As I dig myself out of the pit of end of semester grading, here is a list of personal grievances regarding college student writing. Your list may differ from mine.

  1. The lack of paragraphs. Many students seem to think they are optional, but they are not. Paragraphs that are tight and focused show tightly focused thinking.
  2. The use of "I think," "I feel that," or "in my opinion." Couching an argument in these terms weakens the argument. I know it's your paper, and I know it's your opinion. So be bold – good papers take no prisoners, but argue vehemently and irresistibly towards their conclusions.
  3. A lack of structure. Some students opt for a stream of consciousness approach, as they meander through the topic and various anecdotes. Good papers have good structure, with a clear argument and reasons to support it. An academic paper is not a journal or diary entry, and it's not a record of your thoughts and feelings. It is a clearly articulated position paper that includes your thoughts and feelings, but in a rational way, not a stream of consciousness way.
  4. The overuse of lengthy anecdotes. Many students get bogged down in a personal story or news story that, like the struggling golfer in the sandtrap, they barely escape. Anecdotes in papers (and in sermons, for that matter) are quite powerful, and therefore need to be used sparingly and briefly. Your memoirs can contain lengthy anecdotes, but a formal paper keeps them to a potent minimum, as they tend to overwhelm the overall argument, pulling both the writer and reader into a hopeless tangent of unhelpful curiosities.
  5. The overuse of questions. Questions, succinctly put, can be great. What's clearer than a well-written question? But overused, they can become a crutch, hiding a lack of good transitions and connections among the various bits of a paper. Ideas need to be clearly connected through modifiers, conjunctions, sentences, and their development into further ideas. Stringing a bunch of questions together only shows that the writer is unsure of the ideas' connections.
  6. Burying the lead. Some college writers are tempted to sound more sophisticated by writing indirectly, so that stuck at the end of the sentence is, as you can see here, the subject. English is a language where subjects typically precede verbs (since we don't conjugate our nouns, as is done in some languages; conjugating the nouns would point to its grammatical role in the sentence). Good writing is clear and direct. You can still be sophisticated, but that sophistication is achieved through a good vocabulary and varied sentence structure, not by periphrastic circumlocution.

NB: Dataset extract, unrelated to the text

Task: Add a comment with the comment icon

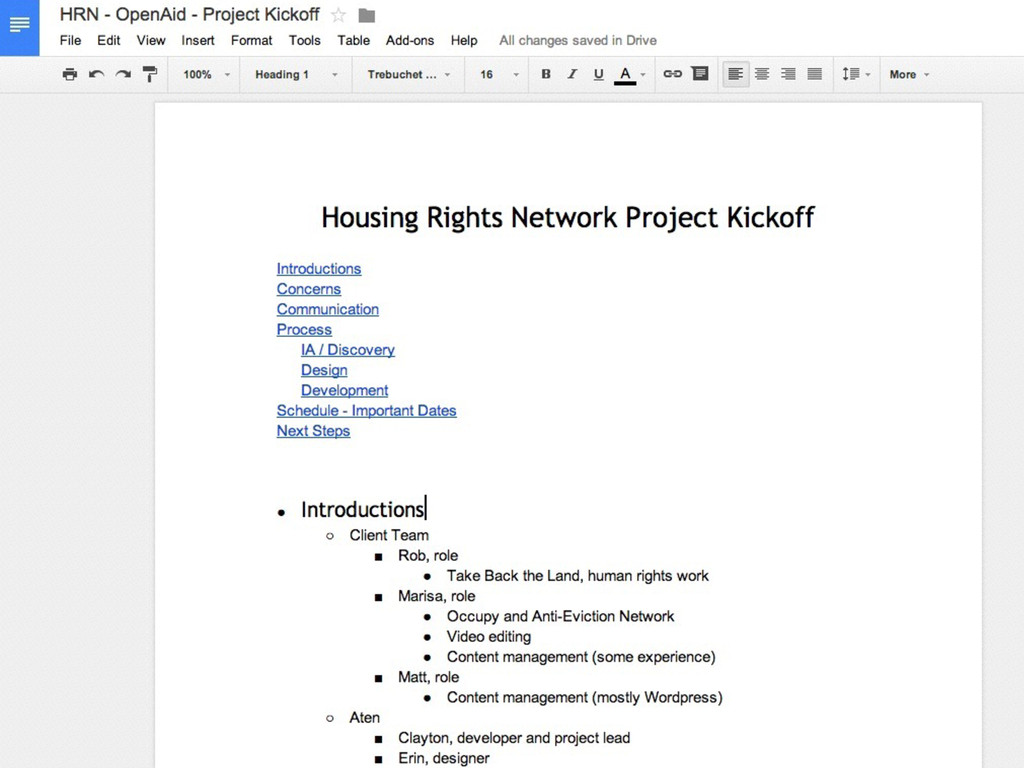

  7. A lack of momentum. Good papers are deft, with a sense of forward progression to their ideas, structure, and conclusion. Ideas are not left undeveloped and undefined, but neither are they dwelt on unnecessarily. This is tricky. It is the artistic side of what is a formal, standard paper. When does a paper bog down and lose its energy? I can't give a definite answer, but I know it when I see it. As I was advised long ago in my own writing, a rough draft will often find its best tempo somewhere after the first pages. It is painful to delete, or cut and reuse elsewhere, that preliminary stuff, but it's vital to do so. Good papers are like good musicians and athletes, they make the progression of thought seem effortless and obvious, even though it's not. Staying with this analogy, there is an incredible amount of work that is hiding itself, there in plain sight, be it a musical performance, athletic performance, or writing. Outside of the rare genius, most of us can only find the correct tempo in this manner: write, write, write.